■ What you are asked to do ■
The data must be transcribed exactly, with no line missing.

————

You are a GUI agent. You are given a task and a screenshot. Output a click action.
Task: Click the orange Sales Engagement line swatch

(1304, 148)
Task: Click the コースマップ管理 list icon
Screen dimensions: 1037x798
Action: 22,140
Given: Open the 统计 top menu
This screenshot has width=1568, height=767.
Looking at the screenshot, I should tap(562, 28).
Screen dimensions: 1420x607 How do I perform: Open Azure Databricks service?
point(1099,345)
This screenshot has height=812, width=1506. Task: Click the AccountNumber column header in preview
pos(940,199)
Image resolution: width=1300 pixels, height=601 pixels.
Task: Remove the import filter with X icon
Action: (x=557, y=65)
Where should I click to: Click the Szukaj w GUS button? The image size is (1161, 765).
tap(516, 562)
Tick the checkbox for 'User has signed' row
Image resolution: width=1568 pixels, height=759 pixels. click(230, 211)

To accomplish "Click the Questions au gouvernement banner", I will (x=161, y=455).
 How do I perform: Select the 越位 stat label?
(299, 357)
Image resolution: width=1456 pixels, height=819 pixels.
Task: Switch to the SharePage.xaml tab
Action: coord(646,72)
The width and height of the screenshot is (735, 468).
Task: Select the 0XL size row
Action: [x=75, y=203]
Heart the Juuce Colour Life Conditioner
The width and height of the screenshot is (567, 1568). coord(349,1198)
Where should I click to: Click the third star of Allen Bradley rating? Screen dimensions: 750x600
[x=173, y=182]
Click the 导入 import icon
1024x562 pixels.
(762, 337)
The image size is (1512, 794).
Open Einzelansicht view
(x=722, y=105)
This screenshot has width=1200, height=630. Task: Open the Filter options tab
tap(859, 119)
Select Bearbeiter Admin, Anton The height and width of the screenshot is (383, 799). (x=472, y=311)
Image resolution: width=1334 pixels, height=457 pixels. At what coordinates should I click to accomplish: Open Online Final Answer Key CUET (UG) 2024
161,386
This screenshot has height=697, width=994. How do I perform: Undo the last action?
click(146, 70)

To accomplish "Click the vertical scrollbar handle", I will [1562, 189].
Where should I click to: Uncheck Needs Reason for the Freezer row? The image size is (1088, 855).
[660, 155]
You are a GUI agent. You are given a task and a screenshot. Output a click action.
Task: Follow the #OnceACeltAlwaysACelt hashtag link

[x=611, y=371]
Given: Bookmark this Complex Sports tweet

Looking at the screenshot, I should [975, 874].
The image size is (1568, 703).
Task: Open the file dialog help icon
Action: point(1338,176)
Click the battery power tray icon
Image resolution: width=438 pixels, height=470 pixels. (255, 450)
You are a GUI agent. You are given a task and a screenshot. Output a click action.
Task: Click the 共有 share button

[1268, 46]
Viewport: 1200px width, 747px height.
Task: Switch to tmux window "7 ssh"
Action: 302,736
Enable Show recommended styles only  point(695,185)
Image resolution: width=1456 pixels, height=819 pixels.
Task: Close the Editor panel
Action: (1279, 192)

————

■ Answer to this exercise ■
You are a GUI agent. You are given a task and a screenshot. Output a click action.
Task: Click the orange Sales Engagement line swatch

(1304, 148)
Task: Click the コースマップ管理 list icon
Screen dimensions: 1037x798
Action: 22,140
Given: Open the 统计 top menu
This screenshot has width=1568, height=767.
Looking at the screenshot, I should tap(562, 28).
Screen dimensions: 1420x607 How do I perform: Open Azure Databricks service?
point(1099,345)
This screenshot has height=812, width=1506. Task: Click the AccountNumber column header in preview
pos(940,199)
Image resolution: width=1300 pixels, height=601 pixels.
Task: Remove the import filter with X icon
Action: (x=557, y=65)
Where should I click to: Click the Szukaj w GUS button? The image size is (1161, 765).
tap(516, 562)
Tick the checkbox for 'User has signed' row
Image resolution: width=1568 pixels, height=759 pixels. click(230, 211)

To accomplish "Click the Questions au gouvernement banner", I will (x=161, y=455).
 How do I perform: Select the 越位 stat label?
(299, 357)
Image resolution: width=1456 pixels, height=819 pixels.
Task: Switch to the SharePage.xaml tab
Action: coord(646,72)
The width and height of the screenshot is (735, 468).
Task: Select the 0XL size row
Action: [x=75, y=203]
Heart the Juuce Colour Life Conditioner
The width and height of the screenshot is (567, 1568). coord(349,1198)
Where should I click to: Click the third star of Allen Bradley rating? Screen dimensions: 750x600
[x=173, y=182]
Click the 导入 import icon
1024x562 pixels.
(762, 337)
The image size is (1512, 794).
Open Einzelansicht view
(x=722, y=105)
This screenshot has width=1200, height=630. Task: Open the Filter options tab
tap(859, 119)
Select Bearbeiter Admin, Anton The height and width of the screenshot is (383, 799). (x=472, y=311)
Image resolution: width=1334 pixels, height=457 pixels. At what coordinates should I click to accomplish: Open Online Final Answer Key CUET (UG) 2024
161,386
This screenshot has height=697, width=994. How do I perform: Undo the last action?
click(146, 70)

To accomplish "Click the vertical scrollbar handle", I will [1562, 189].
Where should I click to: Uncheck Needs Reason for the Freezer row? The image size is (1088, 855).
[660, 155]
You are a GUI agent. You are given a task and a screenshot. Output a click action.
Task: Follow the #OnceACeltAlwaysACelt hashtag link

[x=611, y=371]
Given: Bookmark this Complex Sports tweet

Looking at the screenshot, I should [975, 874].
The image size is (1568, 703).
Task: Open the file dialog help icon
Action: point(1338,176)
Click the battery power tray icon
Image resolution: width=438 pixels, height=470 pixels. (255, 450)
You are a GUI agent. You are given a task and a screenshot. Output a click action.
Task: Click the 共有 share button

[1268, 46]
Viewport: 1200px width, 747px height.
Task: Switch to tmux window "7 ssh"
Action: 302,736
Enable Show recommended styles only  point(695,185)
Image resolution: width=1456 pixels, height=819 pixels.
Task: Close the Editor panel
Action: (1279, 192)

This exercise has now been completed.